Constatons ensuite, qu’après la Crise de Septembre 2008, la Banque centrale d’Angleterre a acheté des bons du trésor ou Gilts pour 170 milliards de Livres, soit pour près de 12% de son PIB. A l’échelle de la zone Euro, cela correspondrait approximativement à 1 100 milliards d’euros. Il y a certes un peu plus d’inflation en Grande-Bretagne, mais ce n’est pas l’hyper inflation allemande.

L'Allemagne empêtrée dans son histoire (et ça l'arrange bien)

Par méconnaissance de son histoire économique sans doute, mais aussi par intérêt, car un Euro fort lui est favorable. Un Euro faible avantagerait en revanche ses concurrents.

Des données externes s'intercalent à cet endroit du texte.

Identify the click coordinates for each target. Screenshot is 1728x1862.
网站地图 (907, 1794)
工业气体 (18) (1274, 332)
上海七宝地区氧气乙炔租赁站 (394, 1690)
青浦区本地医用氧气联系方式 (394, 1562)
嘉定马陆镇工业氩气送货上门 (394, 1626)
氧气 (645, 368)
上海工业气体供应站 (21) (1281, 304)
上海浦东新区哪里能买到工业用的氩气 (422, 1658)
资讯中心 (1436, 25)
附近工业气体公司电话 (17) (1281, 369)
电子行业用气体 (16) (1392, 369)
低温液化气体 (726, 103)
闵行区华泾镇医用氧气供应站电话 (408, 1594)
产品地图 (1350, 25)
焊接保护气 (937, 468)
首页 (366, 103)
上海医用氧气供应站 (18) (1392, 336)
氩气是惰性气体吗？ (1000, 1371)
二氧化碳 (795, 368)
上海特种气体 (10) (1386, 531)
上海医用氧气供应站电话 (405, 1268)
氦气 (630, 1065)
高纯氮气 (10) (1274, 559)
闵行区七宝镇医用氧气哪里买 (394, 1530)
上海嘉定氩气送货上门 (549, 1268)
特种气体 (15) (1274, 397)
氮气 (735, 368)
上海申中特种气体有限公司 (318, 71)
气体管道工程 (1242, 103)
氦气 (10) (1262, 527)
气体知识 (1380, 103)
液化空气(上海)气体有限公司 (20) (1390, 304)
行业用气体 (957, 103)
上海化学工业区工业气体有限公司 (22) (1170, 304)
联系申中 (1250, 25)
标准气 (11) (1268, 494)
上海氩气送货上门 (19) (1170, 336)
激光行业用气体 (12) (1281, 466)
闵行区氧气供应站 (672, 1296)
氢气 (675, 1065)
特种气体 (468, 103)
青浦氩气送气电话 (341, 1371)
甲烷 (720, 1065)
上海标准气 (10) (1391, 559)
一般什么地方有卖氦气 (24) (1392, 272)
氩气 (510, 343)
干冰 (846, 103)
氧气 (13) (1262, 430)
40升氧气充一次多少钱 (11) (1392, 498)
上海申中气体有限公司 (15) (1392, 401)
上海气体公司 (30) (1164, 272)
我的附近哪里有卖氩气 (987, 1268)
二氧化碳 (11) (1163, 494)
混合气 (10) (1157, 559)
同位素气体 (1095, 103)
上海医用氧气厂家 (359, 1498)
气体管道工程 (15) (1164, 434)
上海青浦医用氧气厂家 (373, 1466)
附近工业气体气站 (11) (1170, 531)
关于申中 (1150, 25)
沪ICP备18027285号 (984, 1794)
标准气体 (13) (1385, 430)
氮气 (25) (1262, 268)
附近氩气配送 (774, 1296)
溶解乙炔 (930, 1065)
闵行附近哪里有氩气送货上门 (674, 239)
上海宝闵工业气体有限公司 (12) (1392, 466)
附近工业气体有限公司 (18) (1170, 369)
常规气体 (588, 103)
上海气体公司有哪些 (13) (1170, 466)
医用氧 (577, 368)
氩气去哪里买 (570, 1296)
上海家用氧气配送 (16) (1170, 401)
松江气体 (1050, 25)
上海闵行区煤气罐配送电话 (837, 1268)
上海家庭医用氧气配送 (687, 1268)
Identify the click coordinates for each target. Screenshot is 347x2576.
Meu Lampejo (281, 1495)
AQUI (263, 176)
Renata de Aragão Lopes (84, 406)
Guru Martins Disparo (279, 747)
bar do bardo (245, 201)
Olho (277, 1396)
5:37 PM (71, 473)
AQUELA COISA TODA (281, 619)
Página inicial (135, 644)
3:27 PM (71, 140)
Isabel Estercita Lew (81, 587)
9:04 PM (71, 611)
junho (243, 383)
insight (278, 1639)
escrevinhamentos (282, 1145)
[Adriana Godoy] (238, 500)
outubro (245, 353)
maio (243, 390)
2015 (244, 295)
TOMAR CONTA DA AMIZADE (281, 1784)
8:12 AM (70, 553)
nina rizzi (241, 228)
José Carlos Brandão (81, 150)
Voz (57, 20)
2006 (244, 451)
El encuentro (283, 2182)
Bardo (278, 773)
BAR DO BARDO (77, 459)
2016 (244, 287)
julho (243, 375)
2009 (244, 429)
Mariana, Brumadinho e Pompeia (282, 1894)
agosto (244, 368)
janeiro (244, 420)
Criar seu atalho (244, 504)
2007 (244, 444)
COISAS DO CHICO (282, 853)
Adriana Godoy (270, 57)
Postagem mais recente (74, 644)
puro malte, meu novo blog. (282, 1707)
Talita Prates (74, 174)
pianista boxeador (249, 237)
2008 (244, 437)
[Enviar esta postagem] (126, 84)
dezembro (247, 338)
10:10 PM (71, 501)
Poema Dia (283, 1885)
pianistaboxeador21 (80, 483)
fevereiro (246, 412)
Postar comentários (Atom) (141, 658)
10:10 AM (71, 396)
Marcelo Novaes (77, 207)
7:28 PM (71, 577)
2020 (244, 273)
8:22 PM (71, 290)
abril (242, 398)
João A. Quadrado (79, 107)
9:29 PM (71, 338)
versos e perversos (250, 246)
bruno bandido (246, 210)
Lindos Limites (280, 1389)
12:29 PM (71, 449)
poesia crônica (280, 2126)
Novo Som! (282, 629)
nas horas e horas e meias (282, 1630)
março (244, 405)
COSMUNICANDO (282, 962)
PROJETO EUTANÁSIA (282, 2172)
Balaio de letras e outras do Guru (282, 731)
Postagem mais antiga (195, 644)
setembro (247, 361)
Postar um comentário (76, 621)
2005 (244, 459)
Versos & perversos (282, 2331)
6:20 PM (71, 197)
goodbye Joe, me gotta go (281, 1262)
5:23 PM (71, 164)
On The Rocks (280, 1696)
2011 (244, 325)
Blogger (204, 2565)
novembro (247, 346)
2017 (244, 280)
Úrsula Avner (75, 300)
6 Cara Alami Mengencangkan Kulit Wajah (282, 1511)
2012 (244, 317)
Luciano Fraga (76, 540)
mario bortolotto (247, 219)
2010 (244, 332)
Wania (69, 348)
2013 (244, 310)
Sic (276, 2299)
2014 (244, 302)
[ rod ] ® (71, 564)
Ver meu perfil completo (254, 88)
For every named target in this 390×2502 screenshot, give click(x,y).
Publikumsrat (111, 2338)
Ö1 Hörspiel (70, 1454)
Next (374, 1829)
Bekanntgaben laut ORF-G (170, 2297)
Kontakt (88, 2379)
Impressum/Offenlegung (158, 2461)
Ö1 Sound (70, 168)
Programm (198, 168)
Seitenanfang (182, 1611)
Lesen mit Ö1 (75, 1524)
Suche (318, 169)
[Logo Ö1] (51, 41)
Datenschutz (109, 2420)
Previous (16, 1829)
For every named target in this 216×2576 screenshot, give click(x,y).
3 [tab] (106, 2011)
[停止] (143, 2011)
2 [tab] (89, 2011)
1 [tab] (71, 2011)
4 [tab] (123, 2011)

La méconnaissance historique, tout d’abord. Si on analyse l’histoire de l’hyper inflation, on constate qu’elle tient à des situations extrêmes, liées à la guerre en Europe. Il s’agissait pour la République de Weimar de payer les réparations imposées par le Traité de Versailles, ainsi que les salaires des ouvriers, en grève, dans la Ruhr occupée. Les recettes ne rentraient plus dans les Caisses de l’État en raison de cette occupation et des réparations, mais la création monétaire était antérieure à cette crise des années 1920. Par ailleurs, en Grèce et en Hongrie, juste après la Guerre, la situation tenait également à l’occupation. L’hyper inflation était donc due à des circonstances politiques.

En réalité, l’hyper inflation tient toujours à des circonstances politiques de perte de confiance dans la monnaie, situation que l’Allemagne est justement en train de créer en raison de son intransigeance. Elle seule fragilise donc la zone Euro, et non les grecs, les portugais ou les italiens, et définitivement pas le phénomène de création monétaire en zone Euro, nettement inférieur à la moyenne mondiale.

Par ailleurs, mais cela nous engagerait dans un autre débat, la Banque centrale européenne monétise quand même, ou crée de la fausse monnaie, mais uniquement pour les banques !

Si la création monétaire reste raisonnable, comme toutes les Banques centrales importantes la pratiquent, la confiance dans la monnaie est maintenue. Ensuite, évidemment, il s’agit d’investir cette masse d’argent dans l’économie réelle créant de véritables richesses, et non dans l’économie spéculative. Mais c’est un autre problème que nous ne pourrons pas traiter ici. Disons seulement que si on regarde la demande mondiale et les besoins essentiels non satisfaits ainsi que la masse d’argent disponible, ce qui manque le plus, ce sont des entrepreneurs et des États qui engagent des grands travaux rentables avec des fonds d’investissement au service de ces infrastructures rentables.

L'Allemagne a besoin d'un Euro fort

Mais l’Allemagne a aussi besoin d’un Euro fort, non par vertu monétaire mais par pur intérêt. Elle achète des productions intermédiaires hors zone Euro, pour les revendre essentiellement sous ses marques, en zone Euro. L’Euro fort lui est favorable, puisqu'elle achète ainsi moins cher ses importations. Faisant peu d’excédents commerciaux hors zone Euro, un Euro fort ne l’handicape pas. Ce n’est pas la même situation pour la Grèce ou pour la France, car leurs commerces extérieurs sont différents. Derrière l’Euro, il n’y a ni la vertu d'outre-Rhin ni la rigueur, mais l’intérêt allemand et sa politique de guerre économique en Europe.